Exercise instructions
Only the pictures are dropped. Restate each line below word for word.

Saved entries:
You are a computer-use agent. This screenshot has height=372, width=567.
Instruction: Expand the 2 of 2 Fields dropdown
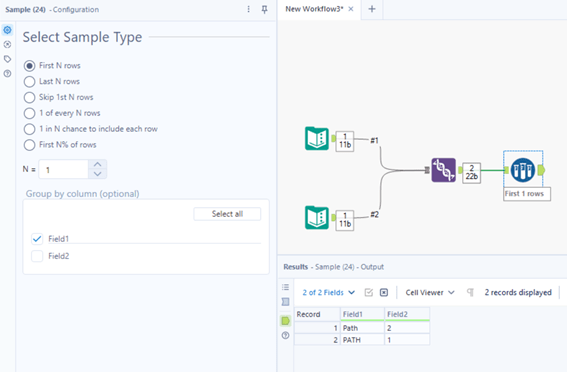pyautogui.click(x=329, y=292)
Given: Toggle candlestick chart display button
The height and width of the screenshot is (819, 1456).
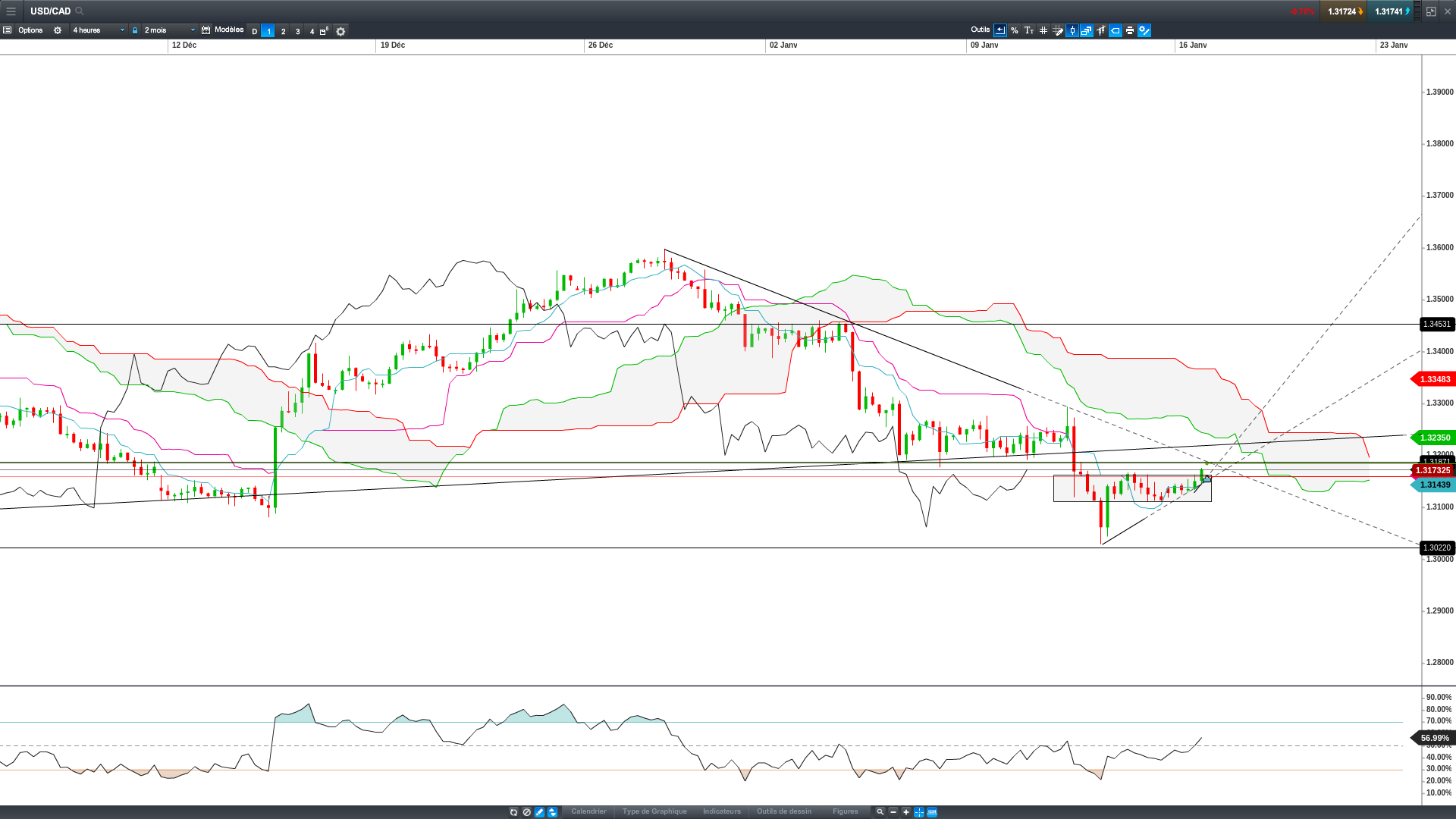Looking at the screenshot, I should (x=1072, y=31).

Result of the task
You are a computer-use agent. This screenshot has height=372, width=567.
Instruction: Expand the 2 of 2 Fields dropdown
pyautogui.click(x=329, y=292)
Given: Toggle candlestick chart display button
The height and width of the screenshot is (819, 1456).
Looking at the screenshot, I should (x=1072, y=31).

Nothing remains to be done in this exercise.